= Your assignment =
Return every entry below without altering a word.

= Collected data entries =

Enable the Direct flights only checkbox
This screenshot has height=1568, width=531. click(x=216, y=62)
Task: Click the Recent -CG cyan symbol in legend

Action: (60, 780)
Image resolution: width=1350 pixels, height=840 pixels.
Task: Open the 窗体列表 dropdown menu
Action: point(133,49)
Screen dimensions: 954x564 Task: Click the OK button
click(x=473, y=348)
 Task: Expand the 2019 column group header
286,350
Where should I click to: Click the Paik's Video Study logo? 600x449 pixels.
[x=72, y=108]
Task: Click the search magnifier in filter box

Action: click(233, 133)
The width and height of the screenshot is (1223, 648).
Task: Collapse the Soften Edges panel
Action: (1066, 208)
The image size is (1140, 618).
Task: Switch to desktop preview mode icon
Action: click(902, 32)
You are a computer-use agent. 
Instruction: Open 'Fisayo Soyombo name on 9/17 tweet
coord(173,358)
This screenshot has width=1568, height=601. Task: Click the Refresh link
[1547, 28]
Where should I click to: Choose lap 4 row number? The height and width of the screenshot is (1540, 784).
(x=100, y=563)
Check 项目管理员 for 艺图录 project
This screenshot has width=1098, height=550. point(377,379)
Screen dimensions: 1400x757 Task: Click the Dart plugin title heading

= Written solution =
Enable the Direct flights only checkbox
This screenshot has height=1568, width=531. click(x=216, y=62)
Task: Click the Recent -CG cyan symbol in legend

Action: (60, 780)
Image resolution: width=1350 pixels, height=840 pixels.
Task: Open the 窗体列表 dropdown menu
Action: point(133,49)
Screen dimensions: 954x564 Task: Click the OK button
click(x=473, y=348)
 Task: Expand the 2019 column group header
286,350
Where should I click to: Click the Paik's Video Study logo? 600x449 pixels.
[x=72, y=108]
Task: Click the search magnifier in filter box

Action: click(233, 133)
The width and height of the screenshot is (1223, 648).
Task: Collapse the Soften Edges panel
Action: (1066, 208)
The image size is (1140, 618).
Task: Switch to desktop preview mode icon
Action: click(902, 32)
You are a computer-use agent. 
Instruction: Open 'Fisayo Soyombo name on 9/17 tweet
coord(173,358)
This screenshot has width=1568, height=601. Task: Click the Refresh link
[1547, 28]
Where should I click to: Choose lap 4 row number? The height and width of the screenshot is (1540, 784).
(x=100, y=563)
Check 项目管理员 for 艺图录 project
This screenshot has width=1098, height=550. point(377,379)
Screen dimensions: 1400x757 Task: Click the Dart plugin title heading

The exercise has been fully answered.